12.  Tel que déjà mentionné, le ministre suppose, au soutien de sa décision, l’existence d’un certain nombre de faits recueillis par voie d’enquête auprès des travailleurs et de l’entreprise qu’on estime être l’employeur. Ces faits sont présumés avérés. Il incombe à celui qui s’oppose à la décision du ministre de les réfuter.

 

13.  Le rôle du juge de la Cour canadienne de l’impôt, saisi d’un appel de la décision du ministre, consiste à vérifier l’existence et l’exactitude de ces faits ainsi que l’appréciation que le ministre ou ses officiers en ont fait et, au terme de cet exercice, à décider, sous l’éclairage nouveau, si la décision du ministre paraît toujours raisonnable : Légaré c. Canada (ministre du Revenu national - M.R.N.), [1999] A.C.F. no 878; Pérusse c. Canada (ministre du Revenu national - M.R.N.), [2000] A.C.F. no 310; Massignani c. Canada (ministre du Revenu national - M.R.N.), 2003 C.A.F. 172; Bélanger c. Canada (ministre du Revenu national - M.R.N.), 2003 C.A.F. 455. De fait, certains faits matériels invoqués par le ministre peuvent être réfutés ou leur appréciation peut ne pas résister à l’examen judiciaire de sorte que, à cause de leur importance, le caractère, en apparence, raisonnable de la décision du ministre s’en trouve anéanti ou sérieusement miné.

 

14.   Dans l’exercice de ce rôle, le juge doit accorder une certaine déférence au ministre en ce qui a trait à l’appréciation initiale de ce dernier et il ne peut pas, purement et simplement, en l’absence de faits nouveaux ou d’une preuve que les faits connus ont été mal perçus ou appréciés, substituer sa propre opinion à celle du ministre : Pérusse c. Canada (ministre du Revenu national - M.R.N.), supra, paragraphe 15.

 

[13]     En résumé, le rôle de la Cour consiste à vérifier l’existence et l’exactitude des faits sur lesquels le ministre se fonde, à examiner tous les faits mis en preuve devant elle, notamment tout nouveau fait, et à décider ensuite si la décision du ministre paraît toujours « raisonnable » à la lumière des conclusions de fait tirées par la Cour. Elle doit accorder une certaine déférence au ministre dans le cadre de cet exercice.

 

[11]        L’alinéa 7n) des hypothèses de fait de la réponse modifiée à chacun des avis d’appel (la « réponse modifiée ») est ainsi rédigé :

 

[traduction]

 

[...]

 

7 n) l’appelant n’a pas fait tenu de registre des heures effectuées par la travailleuse;

 

[...]

 

[12]        Je suis convaincu que M. Smagh a bel et bien tenu un registre des heures travaillées par Mme Smagh, et que les renseignements inscrits sur la feuille manuscrite – pièce A-7 – sont exacts.

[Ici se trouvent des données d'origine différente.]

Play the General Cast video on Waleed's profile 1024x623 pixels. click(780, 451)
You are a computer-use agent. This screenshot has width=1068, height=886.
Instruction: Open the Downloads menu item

Par ailleurs, les hypothèses formulées dans les deux réponses modifiées restent inchangées.

 

[13]        En l’espèce, les faits sont singuliers, et il est fort probable qu’ils ne se reproduiront pas dans le contexte d’un appel interjeté à l’égard d’une décision du ministre rendue en application des dispositions pertinentes de la Loi.

 

[14]        La rétribution était raisonnable compte tenu de l’expérience et des responsabilités de Mme Smagh, tout comme l’étaient la majorité des conditions d’emploi de celle‑ci. La durée était dictée – comme d’habitude – par la période de récolte des fruits, et Mme Smagh a été mise à pied en même temps que les travailleurs auxquels M. Smagh n’était pas lié. M. Smagh a retenu tout le revenu net de sa femme et l’a appliqué en réduction de la dette qu’elle avait convenu avoir envers lui. Pendant la saison, certains travailleurs non liés ont reçu un prêt ou une avance, mais le règlement et le paiement finals du solde de la rémunération ont eu lieu à la fin de la saison, pratique courante dans l’industrie de cette région. Pendant la période pertinente, il n’y avait pas d’écart significatif entre la nature et l’importance du travail accompli par Mme Smagh et la nature et l’importance du travail des employés non liés.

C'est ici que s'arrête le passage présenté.